Europe unlikely to sell more gold banker

By William Mervin Gumede

The new European central bank is unlikely to sell off gold, said the Bank of France's secretary-general, Didier Bruneel, in an interview in Paris with Independent Business.

Individual European central banks are also unlikely to sell off their gold reserves.

"The matter of gold is a highly sensitive political matter; nobody wants to sell," he said. "It is also a psychological matter, as gold for most still retains its inherent value."

Bruneel said France was not planning to sell off its gold reserves and "that maintaining gold reserves is an important element for France".

The rush by some central banks to sell bullion from their reserves has been blamed for hammering the price of gold to a two-decade low.

Next month is crunch time for gold when the new European central bank announces how much gold it will keep to underpin the euro and the new European monetary system. Observers fear that if the bank decides not to hold gold reserves it will send a negative signal to the market that gold has no place in modern financial institutions.

Such a move would send the price of gold plummeting. European central banks hold about 20 to 25 percent of their foreign reserves in bullion.

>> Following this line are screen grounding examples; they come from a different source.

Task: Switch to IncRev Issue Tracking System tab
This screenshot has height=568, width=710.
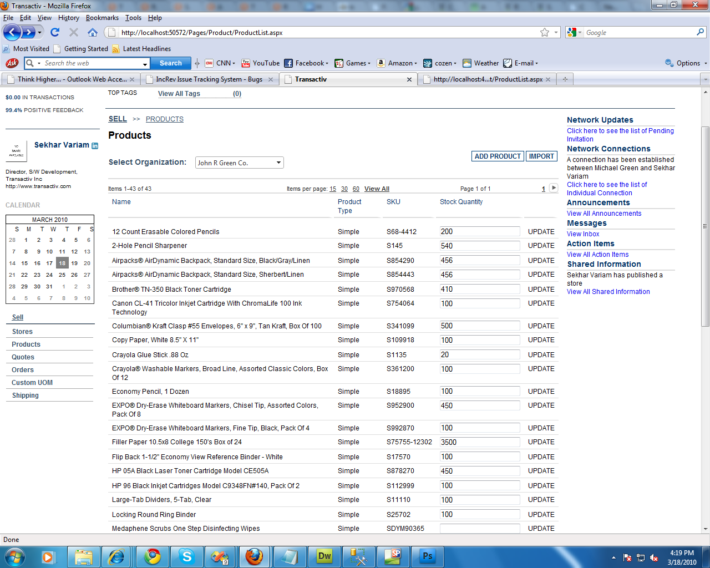Action: tap(209, 79)
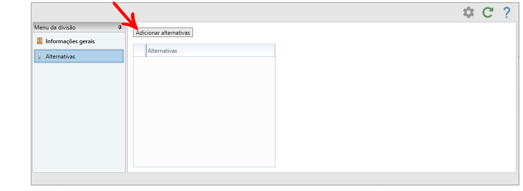
Task: Click the green refresh arrow icon
Action: click(x=488, y=13)
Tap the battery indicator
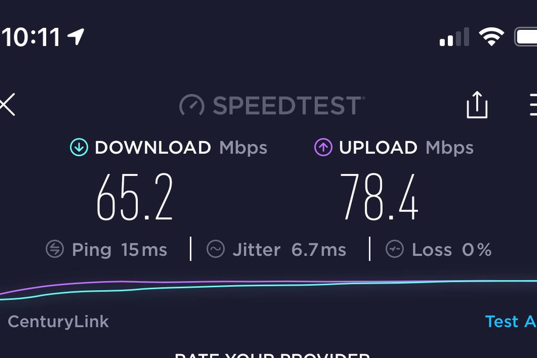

Bruneel said it was unlikely Germany and Italy, the European Union's major holders, planned gold sales. France and Germany would be the two most important forces in the European Monetary Union. In many of the member countries, particularly Germany where the value of paper currency has been wiped out twice this century, gold has an almost mystical significance as the ultimate store of value during economic catastrophes.

Bruneel said Belgium's central bank had sold gold because of a specific, exceptional problem. The bank wanted to reduce its debt to meet the requirements for entry into European monetary union.

The proceeds of gold sales could help to reduce public-sector debts. That might be attractive to governments trying to reduce their debts to the 60 percent of gross domestic product that is laid down for participation in the single European currency by the Maastricht treaty.

Belgium recently sold 299 tons of gold from its central bank reserves, more than half its holdings. Bruneel said the general thinking among European bankers was contrary to the ideas that motivated the Belgians.

The Netherlands has also recently sold gold. Outside Europe, Australia, Canada and Argentina have been other significant sellers.

The Belgians and the Dutch said they were holding too much of their reserves in gold instead of foreign exchange.

A quarter of a century has passed since gold played an official anchoring role in the international monetary system. Though its formal link with most paper currencies has long been severed, central banks still exert a powerful influence on gold.

At the yearly gathering of the World Economic Forum in the Swiss village of Davos early this year, Deputy President Thabo Mbeki urged central bankers to be more transparent and responsible with their gold sales. Mbeki and the captains of South Africa's gold-mining industry had discussions on the future of gold reserves with bankers and businessmen. Criticism of the secrecy with which central banks deal in gold dominated the talks.

Mbeki said: "The banks' gold activities are shrouded in thick mist [and] speculators can put stories into the market which are taken as reality because there are no statements by the banks to clarify the situation."